Using the `std::cos` and `std::sin` gives the correct result as they are overload like this:

``````double cos (double x);
float cos (float x);
long double cos (long double x);
double cos (T x);           // additional overloads for integral types
``````
• 蜡笔小舅@ 回复

Judging from the warning you present it seems that you are using a `cos()` whose return type is `double` (8 bytes usually), so when you use it's result in an arithmetic operation with a `float` (4 bytes usually) the implicit conversion is from `float` to `double` (smaller to bigger type).
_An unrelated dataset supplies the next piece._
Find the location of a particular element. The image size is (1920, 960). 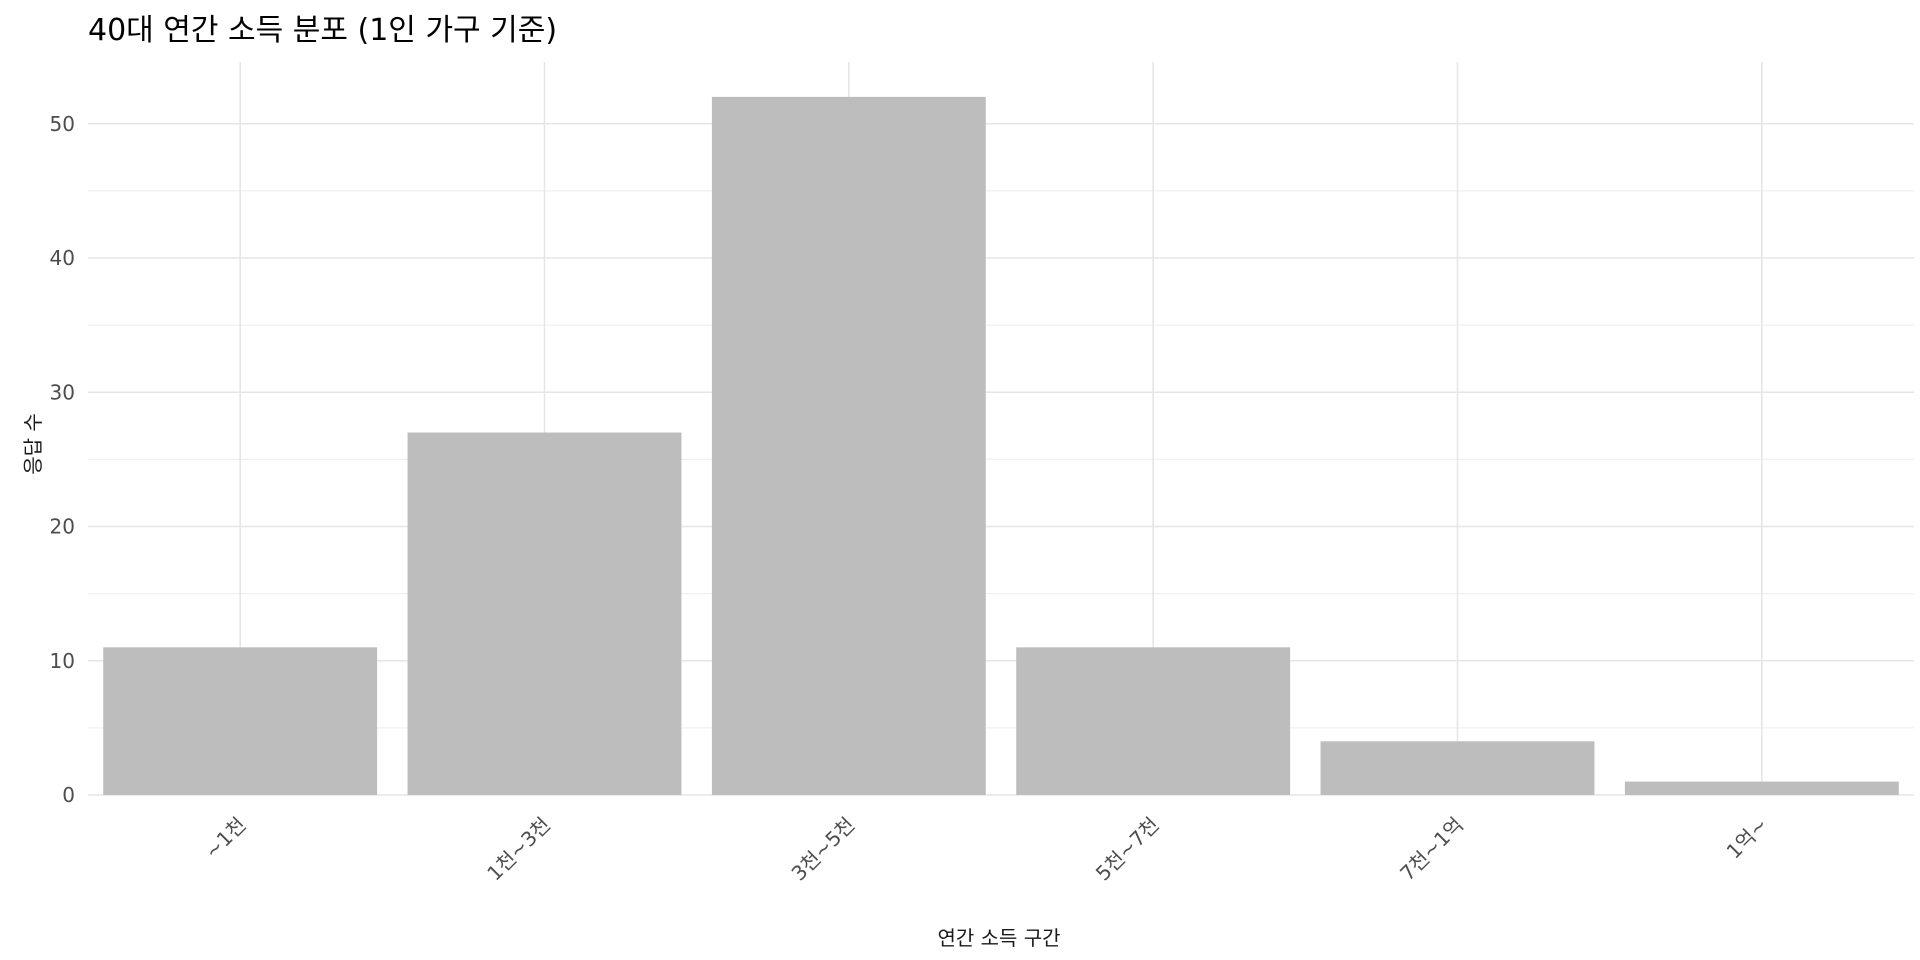

y-axis-ticks: 0 10 20 30 40 50 is located at coordinates (62, 460).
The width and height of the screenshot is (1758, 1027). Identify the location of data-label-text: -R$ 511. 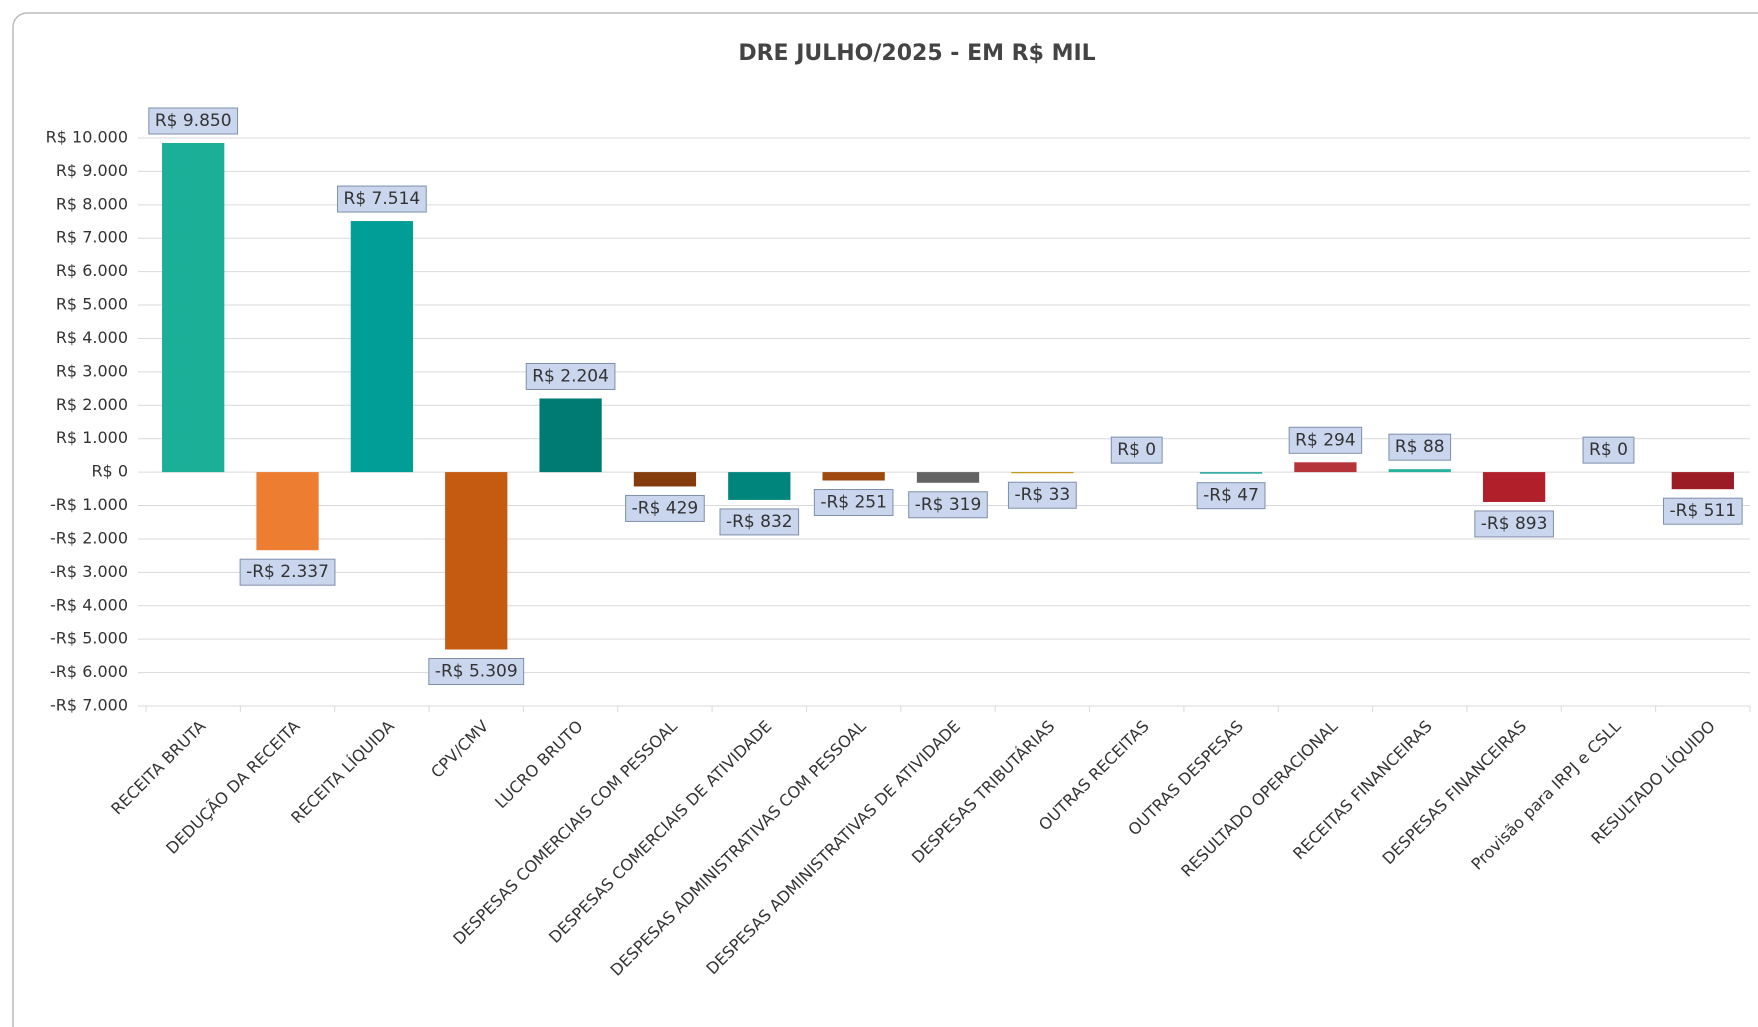
(1704, 511).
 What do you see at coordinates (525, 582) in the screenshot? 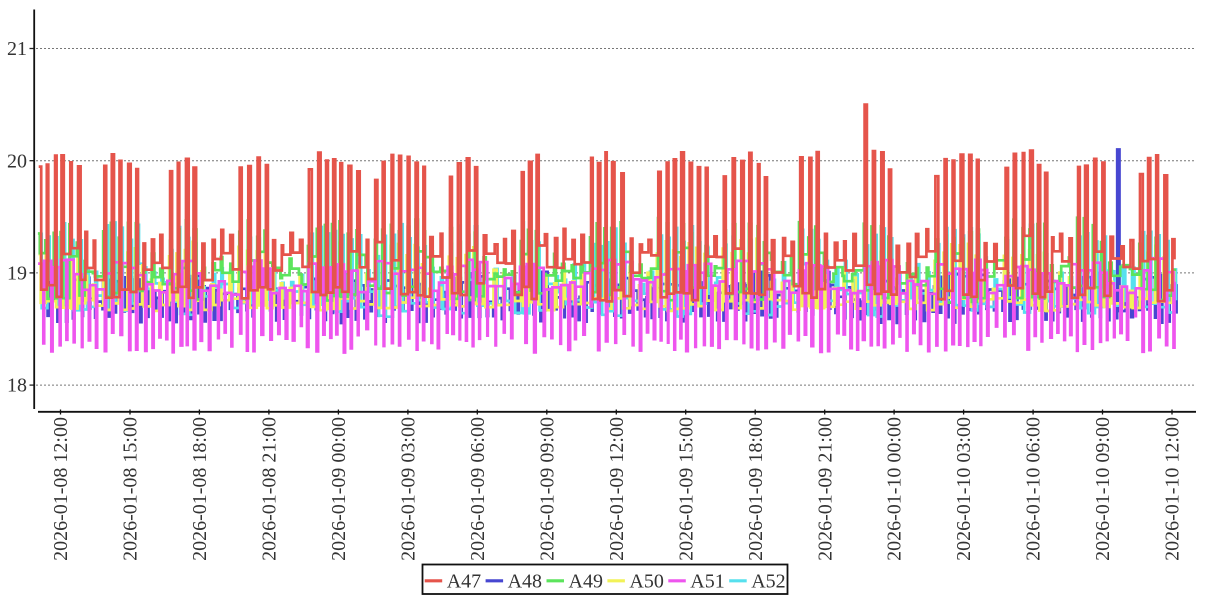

If you then store it in a `float` there is an implicit conversion from a bigger type to a smaller type with possible data loss, hence the warning.
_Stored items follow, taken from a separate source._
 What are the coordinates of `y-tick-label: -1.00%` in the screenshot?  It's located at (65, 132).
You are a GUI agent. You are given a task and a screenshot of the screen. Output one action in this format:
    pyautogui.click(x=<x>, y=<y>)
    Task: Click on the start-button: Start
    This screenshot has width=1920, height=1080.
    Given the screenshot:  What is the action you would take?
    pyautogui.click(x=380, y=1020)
由于我们没有您的全部代码，因此很难确定，但这似乎是事实。

``````#include <iostream>
#include <cmath>

using std::cout, std::endl, std::cos; // (C++17 comma separated)

int main(){
float x = 2.0;

cout << sizeof(float) << endl;  // 4
cout << sizeof(double) << endl << endl; // 8

auto y = cos(20) * x;  // overloaded --> double cos (double x(conversion)); C++11
float d = cos(20) * x;  // overloaded --> float cos (float x); C++11

cout << sizeof(y) << endl;  // 8
cout << sizeof(d) << endl;  // 4
}
``````

在这里一切正常，调用适当的重载函数，在您看来，这似乎没有发生。

• yyzs1995 回复

如果您发布整个源代码，将很有帮助。

根据您发布的内容，我假设您没有类似的内容

``````using namespace std;
``````

So `cos()` and `sin()` are the old C versions. They both expect an input of type `double`. `cosf()` and `sinf()` are the function expecting a float. Since you are using c++ you want to use the STL functions and not the old C ones.

所以做以下

``````static vector2 polar(float r, float phi) {
return {r * std::cos(phi), r * std::sin(phi)};
}
``````

STL函数是重载，因此它们将float和double作为输入，而没有任何隐式转换。